As a result of the directives’ permissiveness and the varying financial reporting environments within the EU, the member states’ financial reporting standards and practices are very diverse. In countries with a stronger equity culture (e.g., Ireland and the United Kingdom), financial reporting has tended to be more important and more transparent. In contrast, financial reporting has tended to be less important and less transparent in countries where debt financing dominates (e.g., France and Germany). The International Forum on Accountancy Development’s GAAP 2001 survey demonstrates the broad diversity of financial reporting standards among the EU member states under the directives. The survey identified differences between a country’s accounting requirements and International Accounting Standards (IAS) for 80 key financial statement items. The survey found that the number of differences with IASs ranged from a low of 20 (Ireland) to a high of 42 (Austria). The mix of types of differences (i.e., recognition, valuation, and disclosure issues) varied significantly as well. It is not surprising that Fritz Bolkestein, then internal market commissioner of the EC, described the state of variation in accounting standards as a European “Tower of Babel.”

## Information supplied:
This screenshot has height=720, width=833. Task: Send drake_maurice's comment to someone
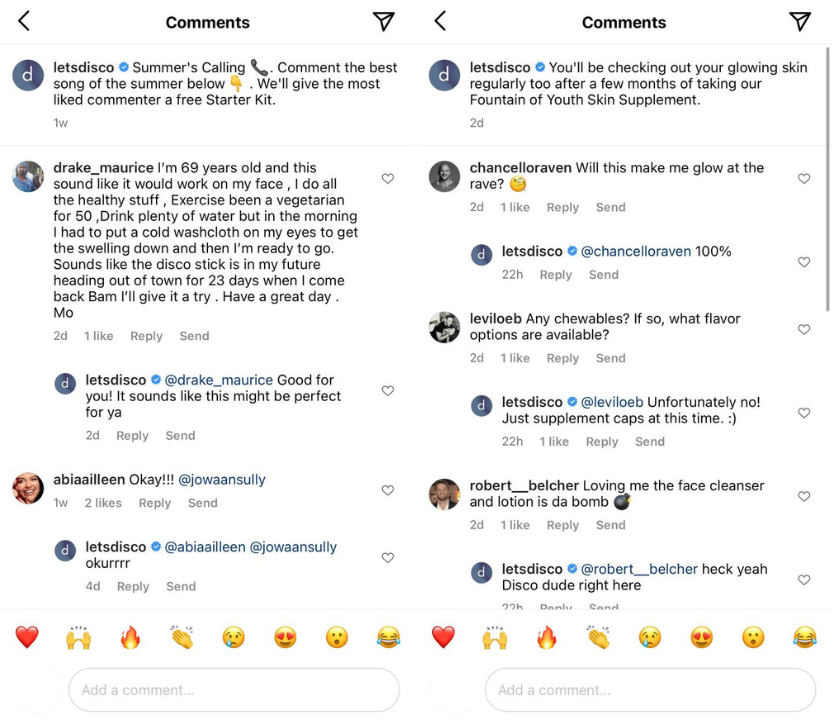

## Instructions to follow:
Copy out the passage on EU financial reporting diversity word for word, in full. Rely only on the passage about EU financial reporting standards, not on the data.

## Problem solution:
As a result of the directives’ permissiveness and the varying financial reporting environments within the EU, the member states’ financial reporting standards and practices are very diverse. In countries with a stronger equity culture (e.g., Ireland and the United Kingdom), financial reporting has tended to be more important and more transparent. In contrast, financial reporting has tended to be less important and less transparent in countries where debt financing dominates (e.g., France and Germany). The International Forum on Accountancy Development’s GAAP 2001 survey demonstrates the broad diversity of financial reporting standards among the EU member states under the directives. The survey identified differences between a country’s accounting requirements and International Accounting Standards (IAS) for 80 key financial statement items. The survey found that the number of differences with IASs ranged from a low of 20 (Ireland) to a high of 42 (Austria). The mix of types of differences (i.e., recognition, valuation, and disclosure issues) varied significantly as well. It is not surprising that Fritz Bolkestein, then internal market commissioner of the EC, described the state of variation in accounting standards as a European “Tower of Babel.”